Precipitation was consistently identified as the most influential variable across all models. Other variables showed varying levels of influence depending on the random state, which is likely due to the limited amount of data and regional variability within the dataset. One of the key strengths of SHAP analysis is its ability to determine whether a specific value of a variable has a positive or negative impact on the target value. As observed in the earlier correlation matrix analysis, similar relationships between variables and the target were confirmed through SHAP values.

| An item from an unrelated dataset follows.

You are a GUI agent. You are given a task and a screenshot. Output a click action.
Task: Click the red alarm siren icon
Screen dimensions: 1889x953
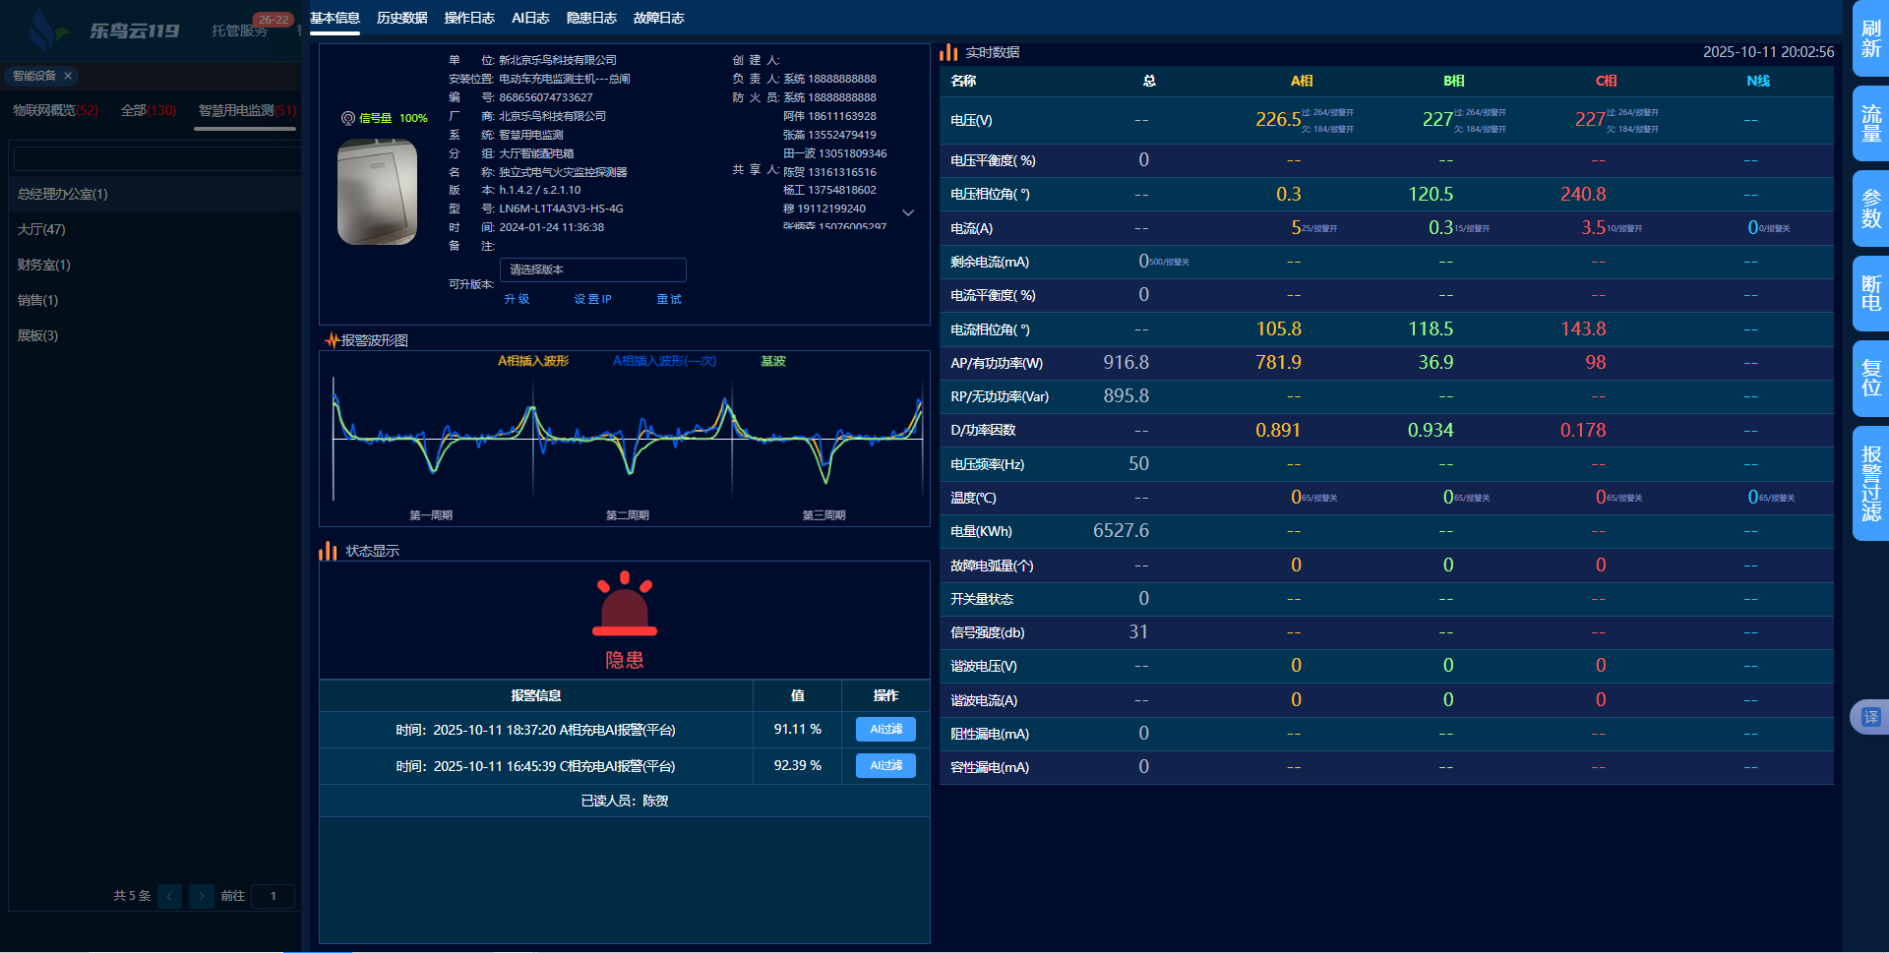pos(624,604)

This finding highlights the importance of regionalized learning that considers location-specific deterioration factors, as accounting for such factors can significantly improve the accuracy of remaining service life prediction for bridge decks. Variables that showed low SHAP impact may be attributed to the lack of stratification during train-test splitting, as well as minimal variation within the variable distributions during data collection.

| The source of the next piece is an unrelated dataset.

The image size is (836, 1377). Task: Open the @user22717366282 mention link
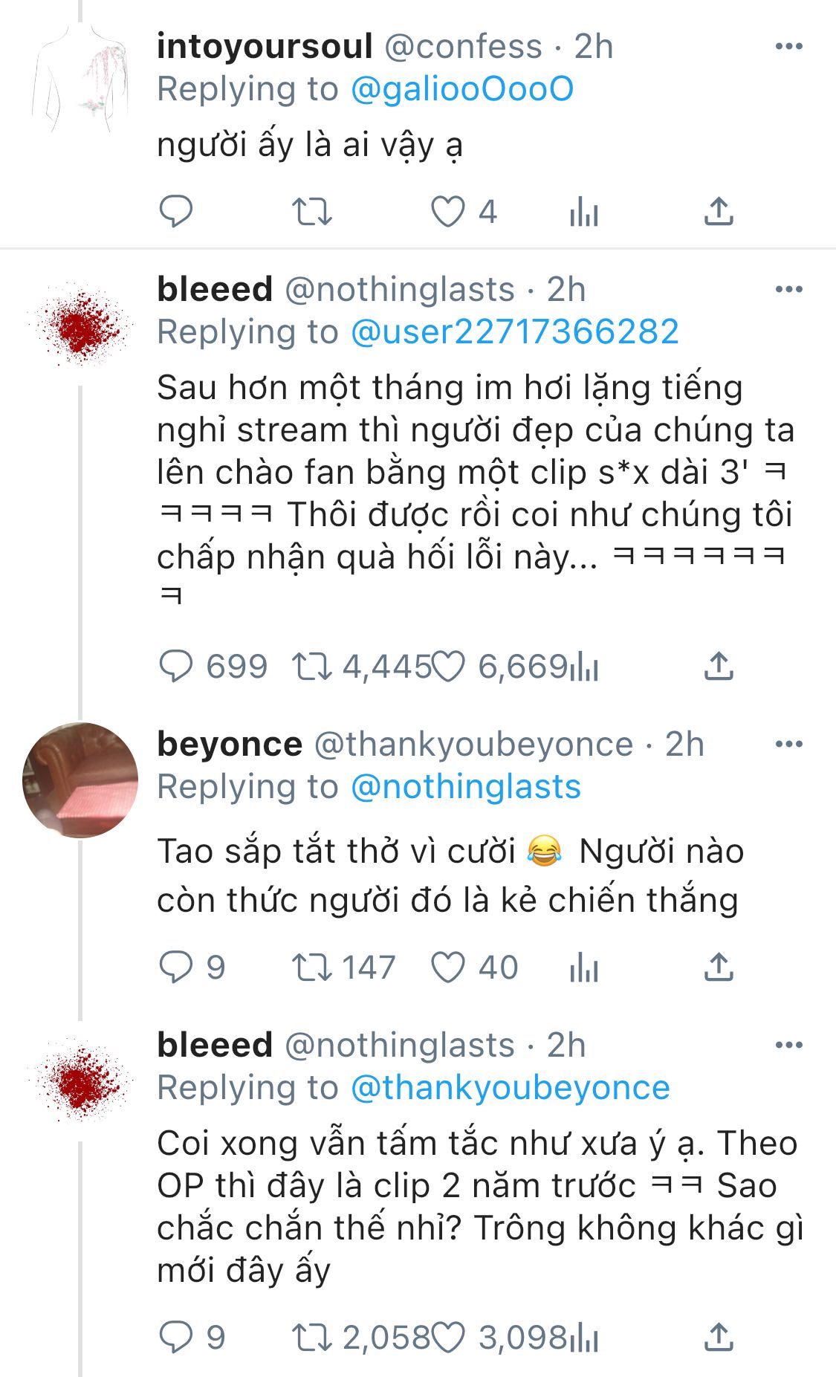514,332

The data for phase 2 and phase 3 in the moment regions were derived from previously collected datasets by extracting the operated years from the interpolated exponential functions. The target value for phase 2 was defined as the difference between phase 2 and phase 1, representing the time span from the onset of intermediate deterioration (state 3 or 4) to the initiation of corrosion (state 6). Similarly, the target value for phase 3 was set as the time from phase 2 to phase 3, indicating the progression of corrosion until delamination or spalling of the concrete cover. During model training, the dataset was stratified based on the target values for both training and test sets. From this phase onward, chloride content was included as a variable in the model. GPR was used for the prediction, and model performance and variable importance are illustrated in Figure 16. In phase 2, the wide distribution in the corrosion initiation timing within the dataset led to a high degree of uncertainty. However, the target values fell within the 95% confidence interval of the GPR model. Variable importance analysis revealed that chloride content, traffic volume, and span length were the most influential factors in determining model accuracy, in that order. For phase 3, the actual values were also confirmed to lie within the 95% confidence interval of the GPR predictions. Variable importance analysis indicated that chloride content, concrete strength, and heavy vehicle traffic volume had the greatest influence on model performance.

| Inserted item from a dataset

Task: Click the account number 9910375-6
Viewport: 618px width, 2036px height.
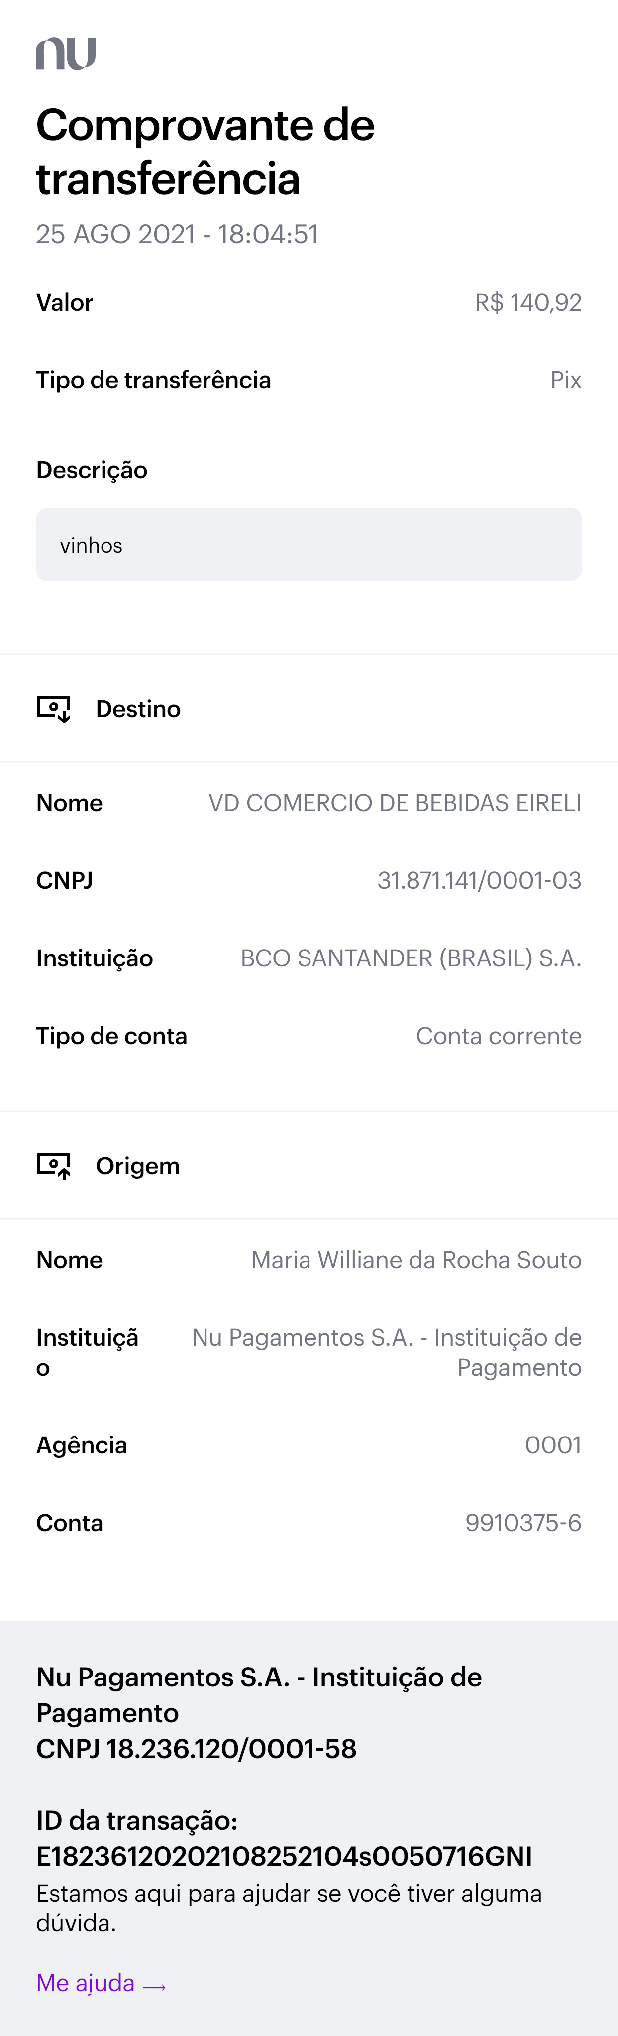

5.2.2. ML Regression Model in the Cantilever Zone

Exponential Trends

To develop a regression model for predicting the remaining service life of cantilever regions, the dataset was divided and trained based on observed deterioration patterns.

Training first focused on data that exhibited deterioration trends similar to those in the moment regions. Although the same phase structure was applied as in the moment regions, data showing map cracking or efflorescence were excluded from the training set. The reason behind this exclusion was due to the potential uncertainty in the deterioration pattern, which could resemble logarithmic or even linear behavior rather than a clear exponential trend.

The number of data samples used for training the prediction models was 48 for each of the three phases. In the cantilever regions, chloride content was included as one of the input variables, with the GPR model being used for training. During GPR training, a combination of the Radial Basis Function (RBF) kernel and the White Kernel was employed. For data splitting, the stratify method was applied based on the target variable.

The results of the model trained on the exponential deterioration patterns in the cantilever regions are presented in Figure 17. Figure 17a,c,e show the predicted values for each phase, including uncertainty. For phases 1 and 2, the target values were generally found to lie within the 95% confidence interval of the normal distribution. However, in Phase 3, some data points were observed to fall outside this range. This is attributed to discrepancies in the range of variable values within the split datasets, which likely caused predictions to deviate beyond the expected bounds. In terms of SHAP values, chloride content, heavy vehicle traffic volume, and chloride concentration emerged as the most influential variables. The differences compared to the moment region model are likely due to the inclusion of chloride-related variables and the presence of data bias. It is expected that as data quality improves and bias is mitigated, the regression model will demonstrate higher accuracy and enhanced predictive performance.

Logarithmic Trends

A remaining service life regression model was also proposed for the logarithmic deterioration pattern observed in the cantilever regions. In this case, since deterioration is not clearly visible until reinforcement exposure or similar damage is observed, the model was trained to predict the time at which phase 7 or 8 appears as the target variable. The dataset consisted of 20 samples, and the model development and data splitting followed the same procedure as the other models.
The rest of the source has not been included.